Okazuje się, że nie tylko kluby lig niższych mogą przeżywać problemy związane z brakiem finansów na bieżącą działalność. Wydaje się, że w niemałych kłopotach znajduje się bowiem obecnie zespół byłego mistrza Polski - pilskiej Polonii.

Całkiem niedawno żużlowy "światek" obiegła plotka jakoby od kolejnych spotkań Pilanie mieliby startować wyłącznie w polskim składzie gdyż brakuje środków na "ściągnięcie" Crumpa, Stonehewera, czy Havelocka. O opinię na temat tych doniesień poprosiłem szkoleniowca pilskiego zespołu - Czesława Czernickiego.

- Powiem szczerze, że nie chciałbym rozmawiać na ten temat.
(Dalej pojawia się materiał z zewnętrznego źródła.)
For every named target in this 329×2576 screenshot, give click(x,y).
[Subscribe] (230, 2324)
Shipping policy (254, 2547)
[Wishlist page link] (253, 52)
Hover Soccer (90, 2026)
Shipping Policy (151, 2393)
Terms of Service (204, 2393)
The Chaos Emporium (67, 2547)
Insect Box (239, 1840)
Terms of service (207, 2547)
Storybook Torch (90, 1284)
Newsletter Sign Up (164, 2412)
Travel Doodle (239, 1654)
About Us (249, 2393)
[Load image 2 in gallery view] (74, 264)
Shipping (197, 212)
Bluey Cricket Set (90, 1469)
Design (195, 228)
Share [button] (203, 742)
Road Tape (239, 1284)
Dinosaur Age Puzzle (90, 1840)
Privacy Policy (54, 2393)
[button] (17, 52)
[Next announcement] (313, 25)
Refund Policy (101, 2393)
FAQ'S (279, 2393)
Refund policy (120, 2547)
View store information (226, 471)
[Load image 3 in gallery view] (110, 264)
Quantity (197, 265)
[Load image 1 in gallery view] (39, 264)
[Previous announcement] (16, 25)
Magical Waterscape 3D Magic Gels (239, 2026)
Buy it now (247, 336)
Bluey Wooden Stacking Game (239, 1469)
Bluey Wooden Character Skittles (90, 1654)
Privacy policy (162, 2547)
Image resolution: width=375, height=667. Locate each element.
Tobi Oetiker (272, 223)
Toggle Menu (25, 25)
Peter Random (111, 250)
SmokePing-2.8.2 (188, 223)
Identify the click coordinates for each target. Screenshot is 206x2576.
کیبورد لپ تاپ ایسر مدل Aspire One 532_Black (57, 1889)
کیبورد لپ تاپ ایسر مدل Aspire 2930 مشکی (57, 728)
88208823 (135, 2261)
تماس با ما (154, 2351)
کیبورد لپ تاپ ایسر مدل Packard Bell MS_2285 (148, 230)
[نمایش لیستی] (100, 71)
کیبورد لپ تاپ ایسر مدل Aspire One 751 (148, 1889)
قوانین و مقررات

Ja na pewno będę korzystał z optymalnego składu, a to czy będzie on z obcokrajowcami czy też nie zależy wcale ode mnie. W mojej gestii nie leży dbanie o finanse. Powyższych doniesień nie zaprzeczam, ale i nie potwierdzam. - stwierdził pilski szkoleniowiec. Trenera zapytaliśmy o to czy sytuacja w której byłby ograniczony kadrowo przy ustalaniu składu nie wpłynęłaby negatywnie na cały zespół.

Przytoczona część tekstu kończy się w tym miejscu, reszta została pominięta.